AIM> Can you render the records below as a Markdown table with two columns, Row and Line, giving each non-blank line its own numbered row and leaving out the blank lines?

RECORDS PROVIDED>

....

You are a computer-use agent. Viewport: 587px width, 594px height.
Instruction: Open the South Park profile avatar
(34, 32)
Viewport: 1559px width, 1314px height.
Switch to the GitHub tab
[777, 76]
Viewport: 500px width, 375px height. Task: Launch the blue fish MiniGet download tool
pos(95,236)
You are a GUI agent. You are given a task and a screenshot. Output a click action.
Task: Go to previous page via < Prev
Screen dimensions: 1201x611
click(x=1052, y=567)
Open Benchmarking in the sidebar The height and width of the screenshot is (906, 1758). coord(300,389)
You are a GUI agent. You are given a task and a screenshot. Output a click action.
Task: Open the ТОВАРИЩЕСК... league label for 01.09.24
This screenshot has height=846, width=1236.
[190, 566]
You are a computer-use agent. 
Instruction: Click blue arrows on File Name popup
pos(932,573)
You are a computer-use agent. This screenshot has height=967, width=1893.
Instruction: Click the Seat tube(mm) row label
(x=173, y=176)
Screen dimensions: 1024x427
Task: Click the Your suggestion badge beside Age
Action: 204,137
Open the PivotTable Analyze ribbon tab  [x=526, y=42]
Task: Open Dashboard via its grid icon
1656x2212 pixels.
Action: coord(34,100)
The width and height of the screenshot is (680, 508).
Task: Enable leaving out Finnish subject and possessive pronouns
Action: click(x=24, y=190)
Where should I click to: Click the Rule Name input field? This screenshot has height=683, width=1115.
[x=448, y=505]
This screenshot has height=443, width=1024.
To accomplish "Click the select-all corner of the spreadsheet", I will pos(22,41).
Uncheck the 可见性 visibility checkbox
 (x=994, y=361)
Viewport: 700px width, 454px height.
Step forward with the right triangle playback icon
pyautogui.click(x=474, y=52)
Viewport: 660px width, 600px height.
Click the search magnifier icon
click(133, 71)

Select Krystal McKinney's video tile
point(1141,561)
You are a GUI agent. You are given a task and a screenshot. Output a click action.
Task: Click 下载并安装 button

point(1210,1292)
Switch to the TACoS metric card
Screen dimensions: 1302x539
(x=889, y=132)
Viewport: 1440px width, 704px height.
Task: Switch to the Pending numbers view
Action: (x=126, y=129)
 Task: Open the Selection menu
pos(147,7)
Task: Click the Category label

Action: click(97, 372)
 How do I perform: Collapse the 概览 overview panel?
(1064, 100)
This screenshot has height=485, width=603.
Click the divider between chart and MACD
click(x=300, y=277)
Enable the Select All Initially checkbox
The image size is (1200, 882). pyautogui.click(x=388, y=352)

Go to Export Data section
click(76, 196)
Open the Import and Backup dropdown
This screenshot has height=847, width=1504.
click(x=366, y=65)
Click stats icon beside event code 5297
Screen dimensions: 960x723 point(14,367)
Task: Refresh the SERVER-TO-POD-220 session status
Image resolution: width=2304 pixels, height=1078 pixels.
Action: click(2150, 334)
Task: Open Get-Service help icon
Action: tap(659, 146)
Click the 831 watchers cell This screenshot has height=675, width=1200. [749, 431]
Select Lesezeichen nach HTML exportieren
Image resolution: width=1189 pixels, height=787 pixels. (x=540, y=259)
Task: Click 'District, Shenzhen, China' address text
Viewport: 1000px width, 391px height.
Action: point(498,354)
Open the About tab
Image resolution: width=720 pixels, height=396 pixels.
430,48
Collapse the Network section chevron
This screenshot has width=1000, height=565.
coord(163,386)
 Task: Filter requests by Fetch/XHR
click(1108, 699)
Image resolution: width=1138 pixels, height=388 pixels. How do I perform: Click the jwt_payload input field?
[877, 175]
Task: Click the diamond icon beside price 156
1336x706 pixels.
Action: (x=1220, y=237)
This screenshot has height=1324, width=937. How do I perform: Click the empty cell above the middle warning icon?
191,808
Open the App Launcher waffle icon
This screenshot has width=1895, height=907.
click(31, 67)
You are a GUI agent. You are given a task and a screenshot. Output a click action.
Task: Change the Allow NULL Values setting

....

OUTPUT>
| Row | Line |
|---|---|
| 1 | You are a computer-use agent. Viewport: 587px width, 594px height. |
| 2 | Instruction: Open the South Park profile avatar |
| 3 | (34, 32) |
| 4 | Viewport: 1559px width, 1314px height. |
| 5 | Switch to the GitHub tab |
| 6 | [777, 76] |
| 7 | Viewport: 500px width, 375px height. Task: Launch the blue fish MiniGet download tool |
| 8 | pos(95,236) |
| 9 | You are a GUI agent. You are given a task and a screenshot. Output a click action. |
| 10 | Task: Go to previous page via < Prev |
| 11 | Screen dimensions: 1201x611 |
| 12 | click(x=1052, y=567) |
| 13 | Open Benchmarking in the sidebar The height and width of the screenshot is (906, 1758). coord(300,389) |
| 14 | You are a GUI agent. You are given a task and a screenshot. Output a click action. |
| 15 | Task: Open the ТОВАРИЩЕСК... league label for 01.09.24 |
| 16 | This screenshot has height=846, width=1236. |
| 17 | [190, 566] |
| 18 | You are a computer-use agent.  |
| 19 | Instruction: Click blue arrows on File Name popup |
| 20 | pos(932,573) |
| 21 | You are a computer-use agent. This screenshot has height=967, width=1893. |
| 22 | Instruction: Click the Seat tube(mm) row label |
| 23 | (x=173, y=176) |
| 24 | Screen dimensions: 1024x427 |
| 25 | Task: Click the Your suggestion badge beside Age |
| 26 | Action: 204,137 |
| 27 | Open the PivotTable Analyze ribbon tab  [x=526, y=42] |
| 28 | Task: Open Dashboard via its grid icon |
| 29 | 1656x2212 pixels. |
| 30 | Action: coord(34,100) |
| 31 | The width and height of the screenshot is (680, 508). |
| 32 | Task: Enable leaving out Finnish subject and possessive pronouns |
| 33 | Action: click(x=24, y=190) |
| 34 | Where should I click to: Click the Rule Name input field? This screenshot has height=683, width=1115. |
| 35 | [x=448, y=505] |
| 36 | This screenshot has height=443, width=1024. |
| 37 | To accomplish "Click the select-all corner of the spreadsheet", I will pos(22,41). |
| 38 | Uncheck the 可见性 visibility checkbox |
| 39 |  (x=994, y=361) |
| 40 | Viewport: 700px width, 454px height. |
| 41 | Step forward with the right triangle playback icon |
| 42 | pyautogui.click(x=474, y=52) |
| 43 | Viewport: 660px width, 600px height. |
| 44 | Click the search magnifier icon |
| 45 | click(133, 71) |
| 46 | Select Krystal McKinney's video tile |
| 47 | point(1141,561) |
| 48 | You are a GUI agent. You are given a task and a screenshot. Output a click action. |
| 49 | Task: Click 下载并安装 button |
| 50 | point(1210,1292) |
| 51 | Switch to the TACoS metric card |
| 52 | Screen dimensions: 1302x539 |
| 53 | (x=889, y=132) |
| 54 | Viewport: 1440px width, 704px height. |
| 55 | Task: Switch to the Pending numbers view |
| 56 | Action: (x=126, y=129) |
| 57 |  Task: Open the Selection menu |
| 58 | pos(147,7) |
| 59 | Task: Click the Category label |
| 60 | Action: click(97, 372) |
| 61 |  How do I perform: Collapse the 概览 overview panel? |
| 62 | (1064, 100) |
| 63 | This screenshot has height=485, width=603. |
| 64 | Click the divider between chart and MACD |
| 65 | click(x=300, y=277) |
| 66 | Enable the Select All Initially checkbox |
| 67 | The image size is (1200, 882). pyautogui.click(x=388, y=352) |
| 68 | Go to Export Data section |
| 69 | click(76, 196) |
| 70 | Open the Import and Backup dropdown |
| 71 | This screenshot has height=847, width=1504. |
| 72 | click(x=366, y=65) |
| 73 | Click stats icon beside event code 5297 |
| 74 | Screen dimensions: 960x723 point(14,367) |
| 75 | Task: Refresh the SERVER-TO-POD-220 session status |
| 76 | Image resolution: width=2304 pixels, height=1078 pixels. |
| 77 | Action: click(2150, 334) |
| 78 | Task: Open Get-Service help icon |
| 79 | Action: tap(659, 146) |
| 80 | Click the 831 watchers cell This screenshot has height=675, width=1200. [749, 431] |
| 81 | Select Lesezeichen nach HTML exportieren |
| 82 | Image resolution: width=1189 pixels, height=787 pixels. (x=540, y=259) |
| 83 | Task: Click 'District, Shenzhen, China' address text |
| 84 | Viewport: 1000px width, 391px height. |
| 85 | Action: point(498,354) |
| 86 | Open the About tab |
| 87 | Image resolution: width=720 pixels, height=396 pixels. |
| 88 | 430,48 |
| 89 | Collapse the Network section chevron |
| 90 | This screenshot has width=1000, height=565. |
| 91 | coord(163,386) |
| 92 |  Task: Filter requests by Fetch/XHR |
| 93 | click(1108, 699) |
| 94 | Image resolution: width=1138 pixels, height=388 pixels. How do I perform: Click the jwt_payload input field? |
| 95 | [877, 175] |
| 96 | Task: Click the diamond icon beside price 156 |
| 97 | 1336x706 pixels. |
| 98 | Action: (x=1220, y=237) |
| 99 | This screenshot has height=1324, width=937. How do I perform: Click the empty cell above the middle warning icon? |
| 100 | 191,808 |
| 101 | Open the App Launcher waffle icon |
| 102 | This screenshot has width=1895, height=907. |
| 103 | click(31, 67) |
| 104 | You are a GUI agent. You are given a task and a screenshot. Output a click action. |
| 105 | Task: Change the Allow NULL Values setting |